_Task statement:_ Find every line containing the string "named" in the data below, and report how many there are, with no other words.

_Information provided:_
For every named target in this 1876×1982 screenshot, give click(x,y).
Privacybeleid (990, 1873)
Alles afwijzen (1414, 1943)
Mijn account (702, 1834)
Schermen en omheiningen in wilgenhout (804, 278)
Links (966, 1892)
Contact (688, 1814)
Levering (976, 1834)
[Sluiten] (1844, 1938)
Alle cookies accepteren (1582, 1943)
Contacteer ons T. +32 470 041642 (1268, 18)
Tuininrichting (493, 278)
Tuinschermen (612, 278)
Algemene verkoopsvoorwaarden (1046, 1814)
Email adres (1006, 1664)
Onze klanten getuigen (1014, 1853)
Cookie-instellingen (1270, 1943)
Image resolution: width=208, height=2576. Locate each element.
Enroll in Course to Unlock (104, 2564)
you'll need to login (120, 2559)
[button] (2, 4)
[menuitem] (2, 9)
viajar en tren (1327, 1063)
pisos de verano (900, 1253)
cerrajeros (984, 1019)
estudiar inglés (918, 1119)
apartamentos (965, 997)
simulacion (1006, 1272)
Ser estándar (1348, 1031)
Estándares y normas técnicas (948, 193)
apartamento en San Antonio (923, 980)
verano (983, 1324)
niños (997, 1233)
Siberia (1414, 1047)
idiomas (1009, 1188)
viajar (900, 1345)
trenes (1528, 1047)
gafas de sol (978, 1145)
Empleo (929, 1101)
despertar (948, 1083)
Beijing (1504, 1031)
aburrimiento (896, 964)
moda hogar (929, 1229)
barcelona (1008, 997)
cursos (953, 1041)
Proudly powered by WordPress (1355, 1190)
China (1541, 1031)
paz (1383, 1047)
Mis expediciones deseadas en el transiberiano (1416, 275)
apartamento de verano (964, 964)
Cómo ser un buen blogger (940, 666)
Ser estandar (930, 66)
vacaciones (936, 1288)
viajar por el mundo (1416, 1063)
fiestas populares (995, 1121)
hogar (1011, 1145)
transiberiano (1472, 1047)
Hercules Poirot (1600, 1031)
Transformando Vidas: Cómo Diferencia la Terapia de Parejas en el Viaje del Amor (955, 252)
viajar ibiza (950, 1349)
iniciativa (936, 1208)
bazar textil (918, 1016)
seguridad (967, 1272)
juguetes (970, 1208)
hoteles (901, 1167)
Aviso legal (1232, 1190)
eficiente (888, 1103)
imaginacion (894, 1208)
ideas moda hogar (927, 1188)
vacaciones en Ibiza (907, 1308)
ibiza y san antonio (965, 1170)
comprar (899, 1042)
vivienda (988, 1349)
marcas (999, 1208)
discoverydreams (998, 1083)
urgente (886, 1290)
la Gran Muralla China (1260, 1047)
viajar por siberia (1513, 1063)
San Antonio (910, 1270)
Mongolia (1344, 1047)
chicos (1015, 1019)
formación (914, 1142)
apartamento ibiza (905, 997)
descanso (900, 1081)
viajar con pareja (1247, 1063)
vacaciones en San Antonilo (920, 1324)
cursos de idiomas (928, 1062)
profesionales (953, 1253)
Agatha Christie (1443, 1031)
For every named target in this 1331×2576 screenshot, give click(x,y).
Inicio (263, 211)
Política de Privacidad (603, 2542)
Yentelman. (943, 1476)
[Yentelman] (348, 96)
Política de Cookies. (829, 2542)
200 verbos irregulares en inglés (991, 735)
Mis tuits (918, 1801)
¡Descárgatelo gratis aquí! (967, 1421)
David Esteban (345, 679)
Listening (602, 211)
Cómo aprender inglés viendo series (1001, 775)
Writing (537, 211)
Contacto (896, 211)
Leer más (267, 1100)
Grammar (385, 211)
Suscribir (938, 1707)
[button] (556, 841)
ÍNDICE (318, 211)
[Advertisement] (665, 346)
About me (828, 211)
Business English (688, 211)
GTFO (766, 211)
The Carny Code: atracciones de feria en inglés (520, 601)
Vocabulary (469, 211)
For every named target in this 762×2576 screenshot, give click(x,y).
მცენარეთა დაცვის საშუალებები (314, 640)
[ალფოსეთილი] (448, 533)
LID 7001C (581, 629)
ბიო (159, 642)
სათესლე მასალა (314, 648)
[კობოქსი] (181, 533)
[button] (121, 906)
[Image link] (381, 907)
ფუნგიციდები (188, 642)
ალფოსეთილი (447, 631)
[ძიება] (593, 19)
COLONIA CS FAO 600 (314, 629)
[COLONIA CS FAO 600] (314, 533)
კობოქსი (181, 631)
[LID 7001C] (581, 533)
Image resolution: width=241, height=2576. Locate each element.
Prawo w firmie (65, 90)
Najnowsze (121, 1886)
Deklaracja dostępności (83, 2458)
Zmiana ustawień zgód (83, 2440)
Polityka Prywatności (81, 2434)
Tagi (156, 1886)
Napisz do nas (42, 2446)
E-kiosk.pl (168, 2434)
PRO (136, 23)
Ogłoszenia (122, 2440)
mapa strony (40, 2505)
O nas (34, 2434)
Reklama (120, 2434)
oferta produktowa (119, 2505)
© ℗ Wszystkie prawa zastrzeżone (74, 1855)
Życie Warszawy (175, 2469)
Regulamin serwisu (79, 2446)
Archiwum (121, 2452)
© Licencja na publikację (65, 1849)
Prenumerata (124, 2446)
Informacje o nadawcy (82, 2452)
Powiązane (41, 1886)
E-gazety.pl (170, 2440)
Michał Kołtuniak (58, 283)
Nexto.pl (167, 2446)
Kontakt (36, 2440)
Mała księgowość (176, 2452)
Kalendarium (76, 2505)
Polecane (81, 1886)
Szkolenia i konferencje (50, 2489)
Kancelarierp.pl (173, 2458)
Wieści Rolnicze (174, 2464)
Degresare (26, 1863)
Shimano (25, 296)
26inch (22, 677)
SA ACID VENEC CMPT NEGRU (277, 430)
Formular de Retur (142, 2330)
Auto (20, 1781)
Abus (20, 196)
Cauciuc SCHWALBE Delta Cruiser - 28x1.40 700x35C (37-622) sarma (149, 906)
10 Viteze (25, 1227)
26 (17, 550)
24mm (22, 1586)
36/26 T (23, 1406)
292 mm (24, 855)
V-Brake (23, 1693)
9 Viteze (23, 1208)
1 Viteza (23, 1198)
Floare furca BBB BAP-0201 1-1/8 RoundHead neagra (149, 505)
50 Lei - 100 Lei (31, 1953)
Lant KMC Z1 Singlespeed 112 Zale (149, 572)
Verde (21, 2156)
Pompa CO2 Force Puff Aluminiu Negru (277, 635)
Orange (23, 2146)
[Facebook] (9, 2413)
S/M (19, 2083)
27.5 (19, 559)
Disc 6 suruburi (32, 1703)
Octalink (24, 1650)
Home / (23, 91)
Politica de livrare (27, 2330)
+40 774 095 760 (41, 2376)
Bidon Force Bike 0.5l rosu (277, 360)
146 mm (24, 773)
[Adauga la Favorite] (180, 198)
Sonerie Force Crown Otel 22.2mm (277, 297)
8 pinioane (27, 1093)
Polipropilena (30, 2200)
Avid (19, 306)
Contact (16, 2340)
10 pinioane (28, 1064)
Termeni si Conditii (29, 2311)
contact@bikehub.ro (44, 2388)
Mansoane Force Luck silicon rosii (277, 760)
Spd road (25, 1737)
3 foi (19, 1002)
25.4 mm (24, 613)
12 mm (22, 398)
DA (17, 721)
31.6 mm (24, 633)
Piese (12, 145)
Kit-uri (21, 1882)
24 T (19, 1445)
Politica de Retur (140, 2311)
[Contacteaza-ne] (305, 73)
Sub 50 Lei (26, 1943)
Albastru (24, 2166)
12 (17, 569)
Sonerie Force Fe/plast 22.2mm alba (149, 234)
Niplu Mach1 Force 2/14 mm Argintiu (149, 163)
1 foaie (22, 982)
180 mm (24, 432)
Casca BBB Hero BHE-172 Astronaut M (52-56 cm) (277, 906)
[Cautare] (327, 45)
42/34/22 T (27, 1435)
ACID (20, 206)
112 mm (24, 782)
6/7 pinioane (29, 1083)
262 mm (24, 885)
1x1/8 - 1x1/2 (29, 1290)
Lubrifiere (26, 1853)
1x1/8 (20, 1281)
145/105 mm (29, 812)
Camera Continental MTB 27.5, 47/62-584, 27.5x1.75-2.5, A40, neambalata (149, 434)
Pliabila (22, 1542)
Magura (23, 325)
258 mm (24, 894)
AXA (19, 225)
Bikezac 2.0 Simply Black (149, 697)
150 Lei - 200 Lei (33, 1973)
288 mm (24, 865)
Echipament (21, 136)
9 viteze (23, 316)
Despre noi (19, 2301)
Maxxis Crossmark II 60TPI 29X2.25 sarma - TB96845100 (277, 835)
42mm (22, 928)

_Solution for this problem:_ 3